Series Review: Everyone is watching ‘You’

Courtesy of flickr.com

Courtesy of flickr.com

Leah Goggins | @leahisonline, Staff reporter

Plenty of people want a significant other who  be willing to make sacrifices for their relationship. In ‘You,’ Netflix’s latest acquisition from Lifetime, the lead character takes sacrifice to the extreme.

Penn Badgley stars as Joe, a bookstore manager whose idea of what is appropriate has been warped by a troubled, abusive childhood. The unfortunate victim of his obsession is Beck, portrayed by Elizabeth Lail. The supporting cast includes Shay Mitchell, Hari Nef and John Stamos. Leading man Joe charms his way into Beck’s life when they meet at the bookstore where he works, but their relationship soon spirals as Joe secretly manipulates Beck’s life by stalking her and – of course – killing a few of her friends.

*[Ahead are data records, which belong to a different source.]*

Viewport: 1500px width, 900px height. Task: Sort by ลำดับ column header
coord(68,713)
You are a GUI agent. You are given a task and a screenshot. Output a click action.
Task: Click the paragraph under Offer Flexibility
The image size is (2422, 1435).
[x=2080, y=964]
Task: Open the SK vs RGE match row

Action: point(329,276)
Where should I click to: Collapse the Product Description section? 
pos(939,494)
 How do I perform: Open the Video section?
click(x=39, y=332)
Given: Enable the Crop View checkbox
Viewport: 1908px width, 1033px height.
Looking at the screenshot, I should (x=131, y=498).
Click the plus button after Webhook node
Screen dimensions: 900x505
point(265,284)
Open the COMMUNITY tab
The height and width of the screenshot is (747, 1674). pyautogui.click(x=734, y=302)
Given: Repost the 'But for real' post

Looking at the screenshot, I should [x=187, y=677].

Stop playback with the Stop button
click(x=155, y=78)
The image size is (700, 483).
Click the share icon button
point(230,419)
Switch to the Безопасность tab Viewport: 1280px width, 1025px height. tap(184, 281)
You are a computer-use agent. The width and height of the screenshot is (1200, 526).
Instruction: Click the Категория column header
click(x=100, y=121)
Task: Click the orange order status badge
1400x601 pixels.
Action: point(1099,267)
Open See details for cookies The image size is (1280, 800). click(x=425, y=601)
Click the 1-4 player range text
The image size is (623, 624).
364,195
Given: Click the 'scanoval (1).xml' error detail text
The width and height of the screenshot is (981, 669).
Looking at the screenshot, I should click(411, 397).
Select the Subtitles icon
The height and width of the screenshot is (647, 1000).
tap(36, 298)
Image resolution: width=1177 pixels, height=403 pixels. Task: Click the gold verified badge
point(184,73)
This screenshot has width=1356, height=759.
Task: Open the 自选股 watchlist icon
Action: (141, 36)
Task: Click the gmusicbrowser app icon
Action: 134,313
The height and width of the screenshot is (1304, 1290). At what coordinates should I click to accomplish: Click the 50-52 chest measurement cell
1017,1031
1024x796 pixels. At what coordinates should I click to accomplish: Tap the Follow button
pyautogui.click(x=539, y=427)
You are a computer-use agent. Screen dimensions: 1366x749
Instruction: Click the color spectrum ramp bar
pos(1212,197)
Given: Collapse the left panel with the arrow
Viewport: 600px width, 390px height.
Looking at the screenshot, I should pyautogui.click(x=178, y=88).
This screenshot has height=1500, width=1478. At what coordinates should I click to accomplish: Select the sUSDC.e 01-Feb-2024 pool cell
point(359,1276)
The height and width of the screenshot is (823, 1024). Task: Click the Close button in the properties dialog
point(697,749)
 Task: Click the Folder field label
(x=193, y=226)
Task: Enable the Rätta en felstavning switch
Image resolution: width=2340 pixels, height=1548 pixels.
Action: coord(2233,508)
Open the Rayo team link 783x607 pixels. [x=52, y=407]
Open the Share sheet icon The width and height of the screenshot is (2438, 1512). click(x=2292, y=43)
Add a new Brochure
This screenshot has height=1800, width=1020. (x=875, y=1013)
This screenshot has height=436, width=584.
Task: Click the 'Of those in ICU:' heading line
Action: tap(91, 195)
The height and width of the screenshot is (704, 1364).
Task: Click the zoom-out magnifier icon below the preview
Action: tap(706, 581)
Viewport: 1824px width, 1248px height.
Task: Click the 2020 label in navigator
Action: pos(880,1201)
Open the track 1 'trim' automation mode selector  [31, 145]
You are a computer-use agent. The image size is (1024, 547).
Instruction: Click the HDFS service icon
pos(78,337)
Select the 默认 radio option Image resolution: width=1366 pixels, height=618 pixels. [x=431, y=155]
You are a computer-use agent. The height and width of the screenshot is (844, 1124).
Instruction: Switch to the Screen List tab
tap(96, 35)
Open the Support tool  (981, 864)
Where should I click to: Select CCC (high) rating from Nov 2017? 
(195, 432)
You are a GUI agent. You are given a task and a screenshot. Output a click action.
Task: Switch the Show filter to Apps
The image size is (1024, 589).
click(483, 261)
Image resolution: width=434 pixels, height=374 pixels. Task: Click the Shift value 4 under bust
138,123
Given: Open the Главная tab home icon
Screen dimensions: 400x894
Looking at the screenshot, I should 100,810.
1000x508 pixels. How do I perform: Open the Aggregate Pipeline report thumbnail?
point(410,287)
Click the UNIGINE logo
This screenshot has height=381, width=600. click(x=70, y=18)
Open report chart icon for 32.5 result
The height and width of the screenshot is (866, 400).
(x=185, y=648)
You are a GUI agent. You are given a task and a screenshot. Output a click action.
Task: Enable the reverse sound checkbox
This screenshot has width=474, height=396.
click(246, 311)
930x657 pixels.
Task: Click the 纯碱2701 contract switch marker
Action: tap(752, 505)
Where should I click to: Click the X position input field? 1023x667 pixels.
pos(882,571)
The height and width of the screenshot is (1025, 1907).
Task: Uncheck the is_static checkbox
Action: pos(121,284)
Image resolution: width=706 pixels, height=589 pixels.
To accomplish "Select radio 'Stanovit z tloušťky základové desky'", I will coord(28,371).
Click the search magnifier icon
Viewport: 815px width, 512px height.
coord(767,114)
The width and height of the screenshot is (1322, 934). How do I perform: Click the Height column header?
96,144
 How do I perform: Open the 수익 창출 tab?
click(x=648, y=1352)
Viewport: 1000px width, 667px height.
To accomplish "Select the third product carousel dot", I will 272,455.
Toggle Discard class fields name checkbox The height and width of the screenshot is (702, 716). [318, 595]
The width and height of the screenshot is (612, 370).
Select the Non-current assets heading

The show, which was adapted from a Caroline Kepnes novel of the same name, leans into the trademark theatrics associated with Lifetime, where ‘You’ first aired. The front of the season teeters on the edge of soapy melodrama. The showrunners jump overboard with “Amour Fou,” an episode that sees Joe – injured from a car crash – stalk Beck and a friend in Connecticut before shooting the friend and framing the murder as a suicide. Most of the episode takes place in and around a Greenwich mansion that apparently belongs to the literary Salinger family, and the sheer amount of eerily slamming doors, grandiose social parlors and almost-discoveries harken back to a well-written episode of “General Hospital.”

Greg Berlanti, also known for creating “Riverdale,” is a developer and executive producer of “You,” so it doesn’t come as a surprise that the show veers toward spectacle. But “You” snaps back to reality as if it were a rubber band in the next episode, as Beck and Joe break up and Joe immediately moves back into normalcy. The low stakes of the two episodes that follow “Amour Fou” come as a shock purely because they lack all shock factor.

The drama fails as realism but gives up on the outlandish. The plot winds up to what is basically a two episode finale – meaning that 20 percent of the first season is exactly what the viewer knows is coming all along. Beck falls prey to Joe’s panic when she realizes that he has been stalking her and killing her friends, landing her in Joe’s oddly well-equipped basement dungeon. It is clear from the outset that the show’s final two episodes lead nowhere but to Beck’s death, and sure enough, they do.

Besides issues with predictability, “You” struggles to maintain a point of view on Joe, Netflix’s favorite twisted Lothario. Pre-murder Joe quickly becomes problematic without causing anyone else bodily harm. After a short perusal of Beck’s social media, Joe finds her address and watches her through a ground floor window, masturbating behind bushes across the street. Within 20 minutes of meeting Joe, a viewer knows that he is undeniably a criminal – and a creep.

Yet, Joe finds moments to redeem himself: He guards his apartment neighbors against an abusive boyfriend and saves Beck from being hit by a train. But none of this outweighs the horrifying consequences of his actions, which he believes to be for the best. Outside of the murders, Joe is also stealing the identities of the people whom he has killed, checking every text an email that his unknowing girlfriend receives and constantly breaking into apartments. Somehow, the show manages to believe that he deserves empathy from viewers and that maybe, just maybe, Joe could be the hero that Beck needs.

Joe isn’t a hero. He isn’t doing Beck any favors. And it’s tough to tell if his act can last for another season.

“You” is now streaming via Lifetime and Netflix. Netflix has picked the show up for a second season to be based on the next novel in Kepnes’ series.